To find the equation of the straight line that passes through the intersection of the two lines \(x + 2y + 3 = 0\) and \(3x + 4y + 7 = 0\), and is parallel to the line \(y - x = 8\), we will follow these steps: ### Step 1: Find the point of intersection of the two lines. We have the equations: 1. \(x + 2y + 3 = 0\) (Equation 1) 2. \(3x + 4y + 7 = 0\) (Equation 2) To find the intersection, we can solve these equations simultaneously.

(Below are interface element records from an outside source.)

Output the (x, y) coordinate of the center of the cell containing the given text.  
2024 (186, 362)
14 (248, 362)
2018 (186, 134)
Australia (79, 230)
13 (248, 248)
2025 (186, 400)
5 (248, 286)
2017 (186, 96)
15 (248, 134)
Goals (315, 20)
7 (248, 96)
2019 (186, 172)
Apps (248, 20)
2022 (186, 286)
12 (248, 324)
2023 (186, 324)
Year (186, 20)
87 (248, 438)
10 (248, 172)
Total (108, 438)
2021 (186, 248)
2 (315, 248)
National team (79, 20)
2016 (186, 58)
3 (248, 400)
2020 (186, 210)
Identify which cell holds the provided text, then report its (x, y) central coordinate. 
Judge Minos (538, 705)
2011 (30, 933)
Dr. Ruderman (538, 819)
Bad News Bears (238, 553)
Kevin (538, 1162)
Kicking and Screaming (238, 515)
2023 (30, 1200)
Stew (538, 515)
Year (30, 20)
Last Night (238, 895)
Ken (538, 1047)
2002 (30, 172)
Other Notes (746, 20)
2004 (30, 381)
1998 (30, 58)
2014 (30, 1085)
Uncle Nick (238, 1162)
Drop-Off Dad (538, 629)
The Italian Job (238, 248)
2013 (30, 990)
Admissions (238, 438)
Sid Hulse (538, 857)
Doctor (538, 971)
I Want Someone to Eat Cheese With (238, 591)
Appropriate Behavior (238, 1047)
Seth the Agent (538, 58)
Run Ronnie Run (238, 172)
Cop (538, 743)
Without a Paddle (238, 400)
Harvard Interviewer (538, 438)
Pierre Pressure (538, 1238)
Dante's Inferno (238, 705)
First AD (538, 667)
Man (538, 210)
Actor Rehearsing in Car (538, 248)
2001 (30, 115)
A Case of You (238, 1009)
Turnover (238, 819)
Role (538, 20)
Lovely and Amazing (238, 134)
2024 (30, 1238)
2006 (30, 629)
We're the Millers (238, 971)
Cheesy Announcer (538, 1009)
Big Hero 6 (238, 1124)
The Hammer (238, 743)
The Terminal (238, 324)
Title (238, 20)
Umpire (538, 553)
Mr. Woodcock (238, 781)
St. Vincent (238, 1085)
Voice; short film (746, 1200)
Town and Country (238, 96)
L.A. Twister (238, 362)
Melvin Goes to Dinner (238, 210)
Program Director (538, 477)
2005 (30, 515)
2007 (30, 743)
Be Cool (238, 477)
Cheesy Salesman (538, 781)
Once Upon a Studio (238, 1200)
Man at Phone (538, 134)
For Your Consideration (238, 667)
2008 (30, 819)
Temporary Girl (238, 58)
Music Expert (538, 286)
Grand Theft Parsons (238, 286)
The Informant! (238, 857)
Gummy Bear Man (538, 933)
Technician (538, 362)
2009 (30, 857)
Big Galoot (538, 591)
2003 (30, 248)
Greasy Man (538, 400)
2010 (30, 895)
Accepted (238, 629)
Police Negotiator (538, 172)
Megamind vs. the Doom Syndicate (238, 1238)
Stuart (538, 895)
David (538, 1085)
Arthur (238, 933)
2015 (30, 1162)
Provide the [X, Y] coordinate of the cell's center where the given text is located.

From Equation 1, we can express \(x\) in terms of \(y\): \[ x = -2y - 3 \] Now, substitute this expression for \(x\) into Equation 2: \[ 3(-2y - 3) + 4y + 7 = 0 \] Expanding this gives: \[ -6y - 9 + 4y + 7 = 0 \] Combine like terms: \[ -2y - 2 = 0 \] Solving for \(y\): \[ -2y = 2 \implies y = -1 \] Now substitute \(y = -1\) back into the expression for \(x\): \[ x = -2(-1) - 3 = 2 - 3 = -1 \] Thus, the point of intersection is \((-1, -1)\). ### Step 2: Determine the slope of the line parallel to \(y - x = 8\). Rearranging the equation \(y - x = 8\) into slope-intercept form \(y = mx + b\): \[ y = x + 8 \] The slope \(m\) of this line is \(1\). ### Step 3: Use the point-slope form of the line equation. Since we need a line that is parallel to the given line and passes through the point \((-1, -1)\), we can use the point-slope form of the line equation: \[ y - y_1 = m(x - x_1) \] Substituting \(m = 1\), \(x_1 = -1\), and \(y_1 = -1\): \[ y - (-1) = 1(x - (-1)) \] This simplifies to: \[ y + 1 = x + 1 \] Rearranging gives: \[ y = x \] ### Final Answer: The equation of the required line is: \[ y = x \]